Does section 100 cover only confidential information?
In relation to the first issue, Air New Zealand argued that the purpose of section 100 orders is to protect the confidentiality of information for the benefit of the holders of the information and they cannot be used to impose blanket 'gagging' orders. The Court of Appeal rejected this. It accepted the Commission's submission that section 100 did not contain any limitations. The Court of Appeal sought to qualify this by saying:
There is, however, a difference between having wide powers and exercising them. Making a section 100 order is a serious step and before the Commission does so it should satisfy itself that such an order is necessary in the context of the particular investigation being undertaken. Any orders made, and their scope and duration, should be kept under review.
The Court of Appeal considered that section 100 gives the Commission the power to frame orders that prohibit discussion with anybody about the "information, documents or evidence" covered by the section.
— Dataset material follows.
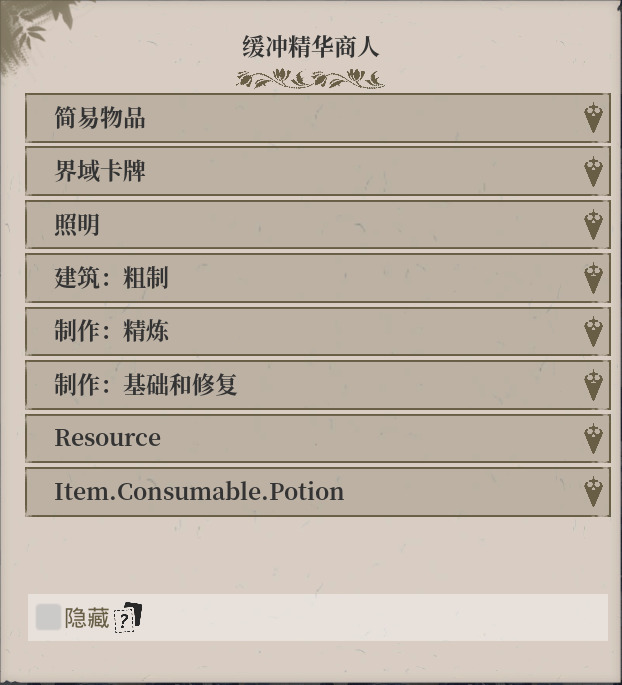Open the Item.Consumable.Potion category
Screen dimensions: 622x685
[x=318, y=492]
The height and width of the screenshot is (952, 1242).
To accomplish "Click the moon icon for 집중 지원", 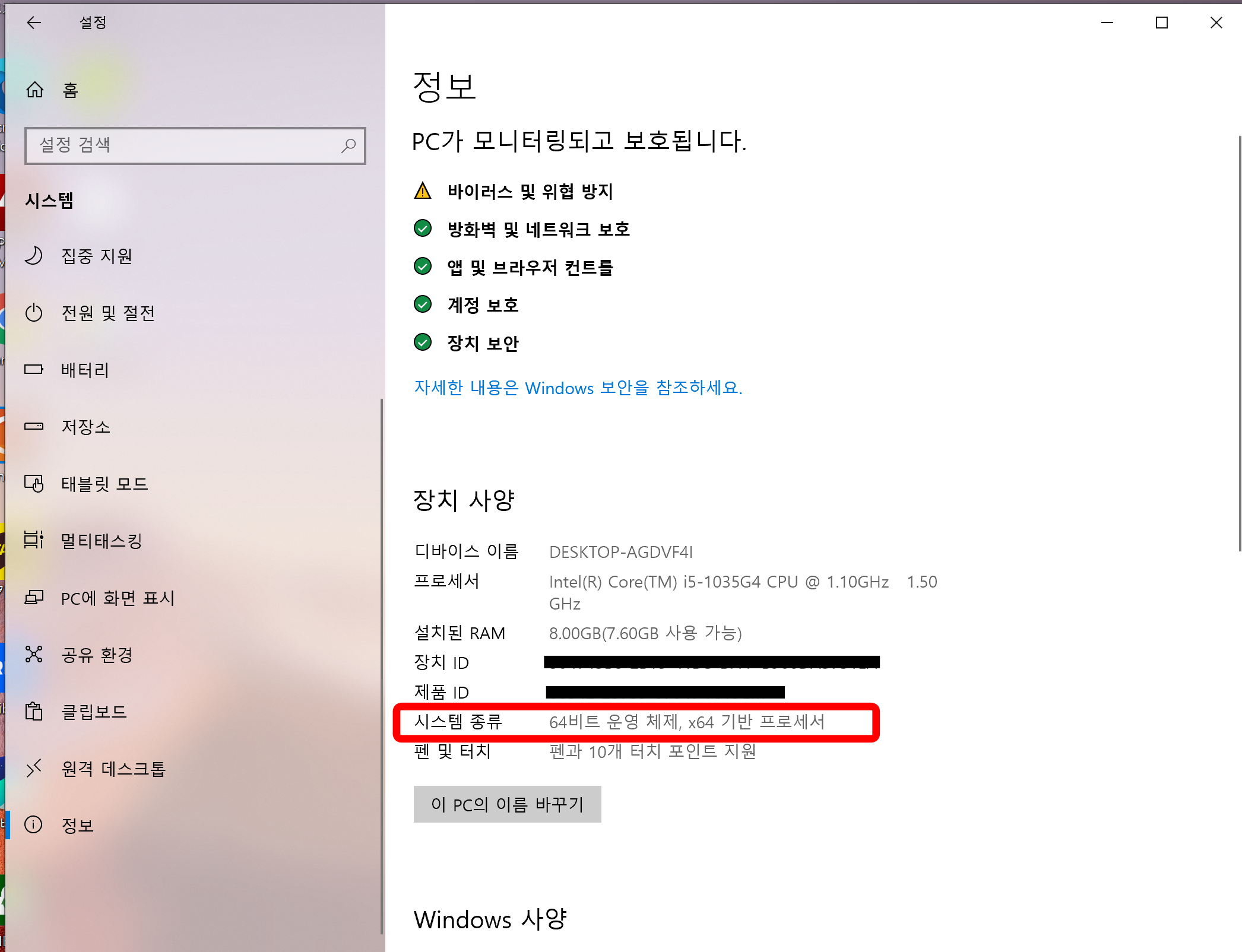I will (x=34, y=255).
Therefore, the Commission was entitled to prohibit discussion of the facts by the employees with their employer.
Can the section 100 orders cover questions posed by the Commission?
The Court held that section 100 does not explicitly protect information provided by the Commission (except to the extent that the information provided has in turn been provided to the Commission and is thus potentially subject to section 100). However the Court of Appeal went on to say that orders can be made to suppress evidence given to the Commission, which could include both questions and answers. The Court of Appeal noted that the specific orders in this case covered the whole of the interviews, and much of this was trivial. It stated that "the Commission should consider when making an order whether the section 100 order can and should be made on a more limited basis".
Can section 100 orders survive the issuing of proceedings?
The final issue was whether the section 100 orders could remain in effect once the Commission had issued the proceedings. Under section 100, the orders remain in effect until the investigation is concluded, but not thereafter. The Court considered whether the investigation was "concluded" when proceedings were issued for the purpose of section 100(2)(b).
The Court held that an investigation may be continuing once proceedings were issued, and that this was a question of fact. They considered that there is nothing in section 100 to limit the scope of an investigation to that part of an investigation that precedes the filing of proceedings. However again, the Court of Appeal qualified this by saying:
As we noted earlier, however, there is a difference between having a power and exercising it. The fact that litigation has commenced or is about to commence is a major change of circumstances. Any existing section 100 orders should be reconsidered if proceedings are issued. The section 100 orders are also, after litigation has commenced, subject to the supervisory jurisdiction of the Court.
The decision will have a significant impact on the investigation process. This issue is of very real significance to any company being investigated by the Commerce Commission under the Commerce Act. The ability of the Commission to impose such wide-reaching confidentiality orders on employees limits the ability of a company to fully defend itself when facing Commission action.